While infradiaphragmatic total anomalous pulmonary venous drainage to portal vein is well described, hemianomalous drainage of right pulmonary veins to portal vein in Scimitar syndrome has not yet been reported.

Type
Images in Congenital Cardiac Disease
Copyright
© The Author(s), 2024. Published by Cambridge University Press

Chest X-ray in a 3-year-old boy was diagnostic of eventeration of right diaphragm and cardiac dextroposition during a respiratory infection. Echocardiography showed right pulmonary artery hypoplasia and did not reveal the right pulmonary veins. The right-heart chambers were not enlarged and pulmonary artery pressures were normal. CT confirmed diaphragmatic eventeration with mild right lung hypoplasia. The small tortuous right pulmonary veins entered the diaphragm and liver and drained into left branch of the portal vein (Figs. 1, 2). A cardiac catheterisation was done to assess anatomy and haemodynamics. Eventeration of diaphragm and left lobe of liver caused a tortuous right-angled drainage of inferior caval vein (Video 1, 2). Repeated oximetry runs did not show any left-to-right shunt. Selective angiogram showed hypoplastic right pulmonary artery and tortuous small pulmonary veins coursing caudally and draining into the left branch of portal vein in the eventerated left lobe of liver through two separate venous channels (Video 3, 4, Figs. 3, 4). Even though the right pulmonary vein drainage as well as the ultimate blood flow through the left branch of portal vein were anatomically complex, the redistribution of the pulmonary blood flows to the left lung demonstrated on pulmonary angiogram did not result in significant shunt. The pulmonary artery and wedge pressures were normal.

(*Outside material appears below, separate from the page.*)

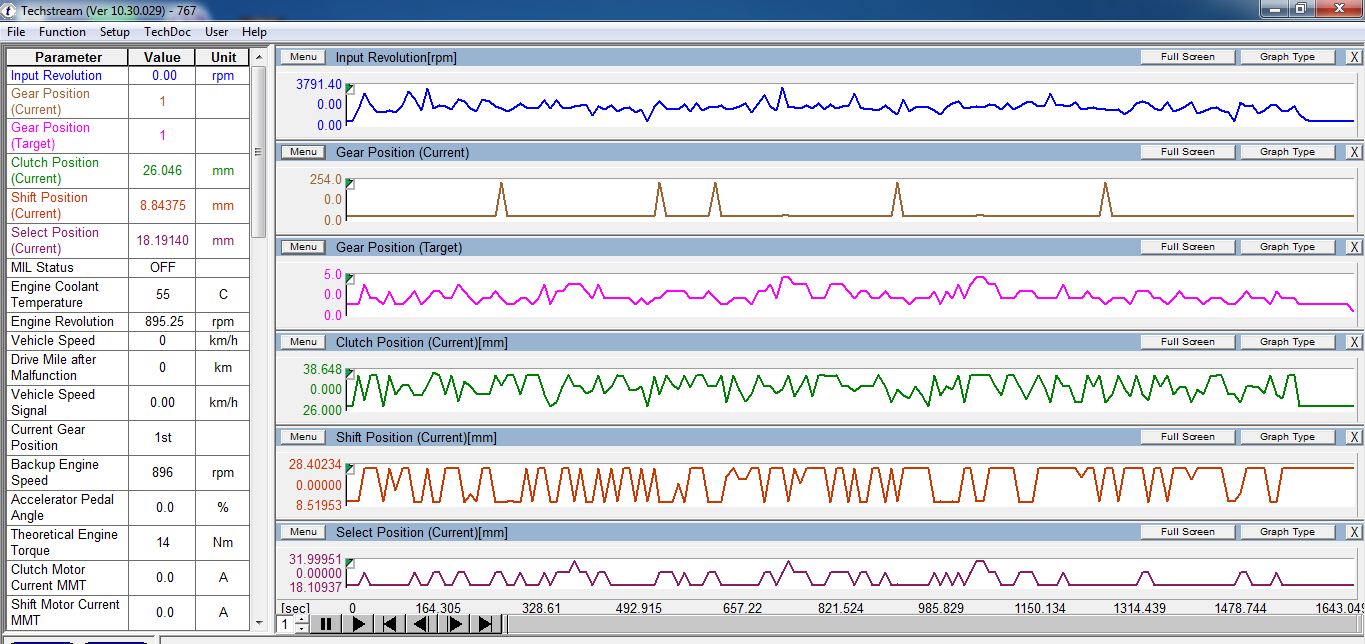
Task: Make Gear Position (Current) graph Full Screen
Action: tap(1187, 152)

Figure 1. CT ( a ) and accompanying cartoon ( b ) show eventeration of right diaphragm with herniation of left lobe of liver. The right pulmonary veins drain through two tortuous channels to the left branch of portal vein. The right portal vein, splenic and superior mesenteric vein are also illustrated.

Figure 2. In a sagittal projection, as seen from lateral side, CT ( a ) and cartoon ( b ) show the anomalous thin and tortuous right pulmonary veins entering the eventerated right diaphragm and the left lobe of the liver.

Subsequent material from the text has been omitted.